Het bedrag dat in rekening wordt gebracht voor de behandeling van een aanvraag of verzoek tot verlening van een vergunning als bedoeld in artikel 10 van de wet, omvat alle aanvragen van en verzoeken om verlening van een vergunning op grond van de wet. Het gaat zowel om vergunningaanvragen onder toepassing van artikel 11, eerste lid, en 16, eerste lid, als om verzoeken onder toepassing van artikel 15, eerste lid, van de wet. Het bedrag voor deze ‘primaire’ vergunning bedraagt bij een elektronische aanvraag € 240 voor financiële dienstverleners die participeren in een stelstel van zelftoezicht als bedoeld in artikel 15 van de Regeling toezichtkosten Wet financiële dienstverlening, of € 340 voor overige financiële dienstverleners. Dit onderscheid in tarief is gebaseerd op de bijdrage die door een adequate vorm van zelftoezicht wordt geleverd aan de uitvoering van het toezicht door de AFM. Met de kostenbesparing die het gevolg is van deze verlichting van de toezichttaak, wordt in de tariefstelling rekening gehouden. Voor een uitgebreide toelichting op dit onderscheid wordt verwezen naar de toelichting bij de kostenregeling Wfd (de paragraaf ‘Zelftoezicht’ en bij artikel 15).

Voor de behandeling van verzoeken tot uitbreiding of wijziging van een bestaande vergunning of ontheffing wordt een bedrag van € 125 in rekening gebracht. Hetzelfde bedrag geldt voor de behandeling van een aanmelding van een verbonden bemiddelaar of de aansluiting van een instelling bij een collectieve vergunning als bedoeld in artikel 16 van de wet.
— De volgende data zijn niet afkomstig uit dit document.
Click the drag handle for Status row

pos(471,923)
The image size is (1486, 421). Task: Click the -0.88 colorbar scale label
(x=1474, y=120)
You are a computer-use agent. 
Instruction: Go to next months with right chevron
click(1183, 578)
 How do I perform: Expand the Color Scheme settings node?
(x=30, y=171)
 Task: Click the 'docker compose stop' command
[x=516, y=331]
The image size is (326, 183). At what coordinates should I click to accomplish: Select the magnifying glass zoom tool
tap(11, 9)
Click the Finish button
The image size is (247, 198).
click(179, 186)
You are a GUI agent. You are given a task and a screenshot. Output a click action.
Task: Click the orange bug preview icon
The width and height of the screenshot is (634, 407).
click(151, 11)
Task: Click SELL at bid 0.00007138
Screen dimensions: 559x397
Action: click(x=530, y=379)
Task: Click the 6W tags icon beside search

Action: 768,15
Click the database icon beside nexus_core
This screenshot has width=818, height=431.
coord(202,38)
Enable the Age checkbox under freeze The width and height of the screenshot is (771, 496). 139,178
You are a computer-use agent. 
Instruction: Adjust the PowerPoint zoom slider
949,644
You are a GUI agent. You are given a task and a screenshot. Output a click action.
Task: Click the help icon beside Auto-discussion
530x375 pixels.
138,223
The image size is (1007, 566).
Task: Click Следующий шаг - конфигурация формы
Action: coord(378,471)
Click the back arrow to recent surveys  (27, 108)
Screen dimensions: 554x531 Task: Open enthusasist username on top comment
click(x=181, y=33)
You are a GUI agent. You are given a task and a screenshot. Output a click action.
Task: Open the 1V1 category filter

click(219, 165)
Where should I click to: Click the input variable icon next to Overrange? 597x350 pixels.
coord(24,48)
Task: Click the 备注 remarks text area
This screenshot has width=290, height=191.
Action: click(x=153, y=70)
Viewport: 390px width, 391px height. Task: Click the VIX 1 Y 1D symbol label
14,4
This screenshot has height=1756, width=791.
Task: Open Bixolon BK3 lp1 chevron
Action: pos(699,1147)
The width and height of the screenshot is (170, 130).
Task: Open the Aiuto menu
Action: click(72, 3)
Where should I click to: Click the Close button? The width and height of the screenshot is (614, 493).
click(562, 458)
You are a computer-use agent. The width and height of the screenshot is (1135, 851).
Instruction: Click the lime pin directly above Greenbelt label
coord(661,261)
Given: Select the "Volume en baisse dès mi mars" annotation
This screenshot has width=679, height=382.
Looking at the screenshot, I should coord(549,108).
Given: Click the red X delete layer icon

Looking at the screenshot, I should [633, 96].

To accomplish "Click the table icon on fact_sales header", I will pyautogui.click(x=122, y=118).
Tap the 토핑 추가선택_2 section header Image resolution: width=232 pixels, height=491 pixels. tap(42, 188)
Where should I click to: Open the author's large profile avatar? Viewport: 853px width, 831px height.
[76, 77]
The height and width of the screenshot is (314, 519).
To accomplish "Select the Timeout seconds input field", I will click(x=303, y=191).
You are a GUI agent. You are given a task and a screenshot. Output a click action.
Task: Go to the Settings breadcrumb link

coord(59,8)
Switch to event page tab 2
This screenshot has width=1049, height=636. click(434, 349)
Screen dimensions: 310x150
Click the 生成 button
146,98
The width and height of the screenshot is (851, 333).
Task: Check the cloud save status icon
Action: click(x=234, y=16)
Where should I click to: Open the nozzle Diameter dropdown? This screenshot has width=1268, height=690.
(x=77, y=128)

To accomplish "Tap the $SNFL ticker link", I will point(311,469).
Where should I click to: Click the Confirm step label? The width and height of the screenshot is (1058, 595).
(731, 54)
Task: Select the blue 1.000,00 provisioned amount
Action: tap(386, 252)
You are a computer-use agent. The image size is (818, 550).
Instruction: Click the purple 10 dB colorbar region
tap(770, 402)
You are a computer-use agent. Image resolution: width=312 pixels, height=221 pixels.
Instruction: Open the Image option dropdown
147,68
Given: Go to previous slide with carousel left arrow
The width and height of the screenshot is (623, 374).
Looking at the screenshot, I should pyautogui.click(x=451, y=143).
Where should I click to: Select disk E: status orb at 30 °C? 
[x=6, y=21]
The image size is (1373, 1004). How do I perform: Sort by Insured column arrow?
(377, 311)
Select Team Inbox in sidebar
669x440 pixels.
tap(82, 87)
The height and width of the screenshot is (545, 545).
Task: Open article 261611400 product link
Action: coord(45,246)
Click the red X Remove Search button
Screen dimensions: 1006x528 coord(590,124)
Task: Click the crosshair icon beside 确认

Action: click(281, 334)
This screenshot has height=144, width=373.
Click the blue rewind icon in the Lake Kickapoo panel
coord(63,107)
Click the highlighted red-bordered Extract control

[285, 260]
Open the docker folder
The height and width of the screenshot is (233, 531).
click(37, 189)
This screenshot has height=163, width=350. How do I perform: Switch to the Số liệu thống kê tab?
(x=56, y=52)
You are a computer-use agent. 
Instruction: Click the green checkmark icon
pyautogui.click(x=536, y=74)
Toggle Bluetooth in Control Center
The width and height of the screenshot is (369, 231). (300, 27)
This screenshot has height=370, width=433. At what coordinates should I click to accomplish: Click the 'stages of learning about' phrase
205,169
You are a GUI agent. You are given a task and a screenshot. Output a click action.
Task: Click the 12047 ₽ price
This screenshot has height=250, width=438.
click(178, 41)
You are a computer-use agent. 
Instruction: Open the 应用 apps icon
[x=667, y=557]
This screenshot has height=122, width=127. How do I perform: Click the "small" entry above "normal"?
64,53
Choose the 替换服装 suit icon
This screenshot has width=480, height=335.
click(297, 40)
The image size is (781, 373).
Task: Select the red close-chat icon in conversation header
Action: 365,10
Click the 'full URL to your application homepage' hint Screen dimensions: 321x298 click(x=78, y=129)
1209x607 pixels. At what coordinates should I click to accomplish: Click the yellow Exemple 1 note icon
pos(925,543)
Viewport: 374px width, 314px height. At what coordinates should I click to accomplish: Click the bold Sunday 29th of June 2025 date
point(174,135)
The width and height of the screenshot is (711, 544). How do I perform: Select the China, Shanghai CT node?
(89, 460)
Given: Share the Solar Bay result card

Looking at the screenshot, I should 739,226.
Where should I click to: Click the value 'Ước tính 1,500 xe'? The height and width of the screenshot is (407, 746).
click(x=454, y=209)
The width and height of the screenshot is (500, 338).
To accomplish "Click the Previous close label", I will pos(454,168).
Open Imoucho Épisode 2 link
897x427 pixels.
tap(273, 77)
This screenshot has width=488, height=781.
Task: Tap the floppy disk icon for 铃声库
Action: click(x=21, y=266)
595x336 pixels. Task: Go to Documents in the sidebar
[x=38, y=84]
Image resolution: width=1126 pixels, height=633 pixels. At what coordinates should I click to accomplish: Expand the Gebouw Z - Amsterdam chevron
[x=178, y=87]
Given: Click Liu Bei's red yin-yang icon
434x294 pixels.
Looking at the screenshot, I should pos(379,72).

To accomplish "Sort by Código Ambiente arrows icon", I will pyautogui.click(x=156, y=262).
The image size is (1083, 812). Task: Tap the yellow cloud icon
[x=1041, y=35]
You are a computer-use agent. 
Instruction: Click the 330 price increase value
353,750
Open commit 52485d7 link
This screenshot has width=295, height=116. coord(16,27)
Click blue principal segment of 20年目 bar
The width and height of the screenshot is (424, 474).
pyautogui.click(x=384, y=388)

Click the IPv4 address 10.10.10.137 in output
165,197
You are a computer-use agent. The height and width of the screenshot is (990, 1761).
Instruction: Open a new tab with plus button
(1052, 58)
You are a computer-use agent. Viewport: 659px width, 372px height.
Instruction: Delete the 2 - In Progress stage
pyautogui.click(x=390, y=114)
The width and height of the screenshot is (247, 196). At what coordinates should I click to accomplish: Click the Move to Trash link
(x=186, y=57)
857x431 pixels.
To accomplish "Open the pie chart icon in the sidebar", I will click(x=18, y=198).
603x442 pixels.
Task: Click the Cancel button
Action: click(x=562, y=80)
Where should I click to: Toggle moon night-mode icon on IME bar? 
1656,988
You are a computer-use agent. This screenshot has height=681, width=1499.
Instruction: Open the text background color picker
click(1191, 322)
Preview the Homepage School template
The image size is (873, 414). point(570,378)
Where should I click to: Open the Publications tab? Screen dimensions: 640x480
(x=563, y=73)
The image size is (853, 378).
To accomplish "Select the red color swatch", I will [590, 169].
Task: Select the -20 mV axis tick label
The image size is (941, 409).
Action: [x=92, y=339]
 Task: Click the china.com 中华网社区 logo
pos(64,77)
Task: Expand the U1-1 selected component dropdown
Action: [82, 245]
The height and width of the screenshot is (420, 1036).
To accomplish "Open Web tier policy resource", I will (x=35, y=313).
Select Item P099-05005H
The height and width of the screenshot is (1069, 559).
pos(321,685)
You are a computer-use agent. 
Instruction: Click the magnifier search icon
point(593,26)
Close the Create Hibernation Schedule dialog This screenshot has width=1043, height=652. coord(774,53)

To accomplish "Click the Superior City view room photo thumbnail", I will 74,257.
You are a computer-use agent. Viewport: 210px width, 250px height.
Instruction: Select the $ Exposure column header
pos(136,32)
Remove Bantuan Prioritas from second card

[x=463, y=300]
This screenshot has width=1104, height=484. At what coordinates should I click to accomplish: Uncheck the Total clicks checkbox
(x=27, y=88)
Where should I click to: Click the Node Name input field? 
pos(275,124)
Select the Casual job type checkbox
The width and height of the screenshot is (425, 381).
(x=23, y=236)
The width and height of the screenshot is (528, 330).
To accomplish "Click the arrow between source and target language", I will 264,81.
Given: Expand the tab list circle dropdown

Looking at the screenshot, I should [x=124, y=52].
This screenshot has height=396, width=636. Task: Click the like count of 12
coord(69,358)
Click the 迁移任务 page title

Voor zover een vergunning direct bij verlening een of meer aangesloten instellingen omvat, wordt per aangesloten instelling een bedrag van € 125 in rekening gebracht ter zake van registratie.

Wanneer sprake is van de behandeling van een vergunning tot het aanbieden van beleggingsobjecten of financiële producten die zijn aangewezen in artikel 3 van het Besluit financiële dienstverlening, worden genoemde bedragen verhoogd met een bedrag van € 2700. Ook voor toetsingen van de deskundigheid of betrouwbaarheid van een beleidsbepaler of medebeleidsbepaler, worden hogere bedragen in rekening gebracht wanneer het gaat om het aanbieden van beleggingsobjecten of de hiervoor genoemde aangewezen financiële producten die kunnen worden beschouwd als een vorm van beleggingsobjecten. Deze hogere tarieven dienen ter dekking van hogere kosten ten gevolge van een gemiddeld hogere inspanning bij de behandeling van vergunningen in het kader van het toezicht op beleggingsobjecten. Het karakter van beleggingsobjecten onderscheidt zich in een aantal aspecten van de overige financiële producten ten aanzien waarvan in het kader van de Wfd toezicht wordt uitgeoefend. Qua structuur en risicoprofiel vertonen beleggingsobjecten veel gelijkenissen met beleggingsinstellingen waarop toezicht wordt gehouden op grond van de Wet toezicht beleggingsinstellingen. Zo trekken aanbieders van beleggingsobjecten gelden aan van consumenten ten behoeve van beleggingen. In tegenstelling tot beleggingsinstellingen vallen aanbieders van beleggingsobjecten echter niet onder prudentieel toezicht van De Nederlandsche Bank, hetgeen noopt tot extra toezicht. Aanbieders van beleggingsobjecten dienen voorts evenals beleggingsinstellingen een prospectus en een financiële bijsluiter op te stellen en daarnaast jaarlijks een gecontroleerde jaarrekening te publiceren. Deze informatieverplichtingen leiden niet alleen tot een verhoogde toezichtinspanning ten aanzien van het aanbieden van beleggingsobjecten maar hebben ook gevolgen voor de toezichtinspanning betreffende de toetsing van de deskundigheid van de dagelijks beleidsbepalers die de verantwoordelijkheid moeten kunnen dragen voor het correct samenstellen en verstrekken van deze informatie. Voorts vergt bijvoorbeeld ook de vaak ingewikkelde organisatiestructuur, waarbij combinaties van rechtsvormen of een internationale context meer voorkomen dan bij andere financiële dienstverleners, alsook de diversiteit in producten, een hogere inspanning bij vergunningverlening.

Wanneer betaling door middel van een automatische incasso plaatsvindt, wordt per factuur een korting verleend.